**Your goal:** Look through the records and copy each line with the string "Given" in it.

**Records provided:**

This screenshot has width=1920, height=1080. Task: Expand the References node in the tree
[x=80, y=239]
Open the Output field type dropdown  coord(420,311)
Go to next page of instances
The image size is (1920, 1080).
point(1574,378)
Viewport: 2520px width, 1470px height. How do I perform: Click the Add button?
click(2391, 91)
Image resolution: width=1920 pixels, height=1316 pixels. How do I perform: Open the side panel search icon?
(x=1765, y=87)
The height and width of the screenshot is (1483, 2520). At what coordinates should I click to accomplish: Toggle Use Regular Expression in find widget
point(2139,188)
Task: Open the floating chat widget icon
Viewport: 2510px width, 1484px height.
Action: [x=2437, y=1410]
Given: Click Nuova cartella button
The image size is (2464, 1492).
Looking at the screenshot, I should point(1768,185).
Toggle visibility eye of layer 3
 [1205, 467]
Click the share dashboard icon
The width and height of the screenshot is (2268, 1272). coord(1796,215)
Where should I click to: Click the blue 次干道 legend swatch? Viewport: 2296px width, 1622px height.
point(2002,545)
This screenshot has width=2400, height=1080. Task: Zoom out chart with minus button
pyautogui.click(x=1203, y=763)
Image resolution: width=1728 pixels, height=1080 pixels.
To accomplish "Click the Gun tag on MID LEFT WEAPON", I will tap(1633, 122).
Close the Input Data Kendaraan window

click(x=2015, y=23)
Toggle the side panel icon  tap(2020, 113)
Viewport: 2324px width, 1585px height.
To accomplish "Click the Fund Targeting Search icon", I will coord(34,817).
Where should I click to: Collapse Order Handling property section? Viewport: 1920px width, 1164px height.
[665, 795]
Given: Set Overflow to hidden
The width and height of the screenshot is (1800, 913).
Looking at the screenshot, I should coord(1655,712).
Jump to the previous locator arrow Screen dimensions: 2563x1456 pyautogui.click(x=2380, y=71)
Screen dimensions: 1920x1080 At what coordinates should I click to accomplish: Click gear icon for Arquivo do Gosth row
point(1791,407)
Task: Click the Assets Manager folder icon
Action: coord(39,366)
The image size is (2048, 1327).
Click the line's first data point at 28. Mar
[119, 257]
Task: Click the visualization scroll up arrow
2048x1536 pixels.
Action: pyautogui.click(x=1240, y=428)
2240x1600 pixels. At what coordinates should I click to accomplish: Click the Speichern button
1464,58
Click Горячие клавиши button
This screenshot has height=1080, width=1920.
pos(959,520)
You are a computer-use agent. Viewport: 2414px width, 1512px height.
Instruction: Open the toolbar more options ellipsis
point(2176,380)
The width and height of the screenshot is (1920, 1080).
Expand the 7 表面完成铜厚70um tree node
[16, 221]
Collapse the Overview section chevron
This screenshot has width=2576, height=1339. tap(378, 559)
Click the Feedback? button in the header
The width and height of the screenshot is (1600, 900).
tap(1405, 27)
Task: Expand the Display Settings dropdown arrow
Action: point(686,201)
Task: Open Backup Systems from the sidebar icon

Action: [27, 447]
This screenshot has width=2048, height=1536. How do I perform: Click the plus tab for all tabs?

**Task output:**
Given: Click Nuova cartella button
Given: Set Overflow to hidden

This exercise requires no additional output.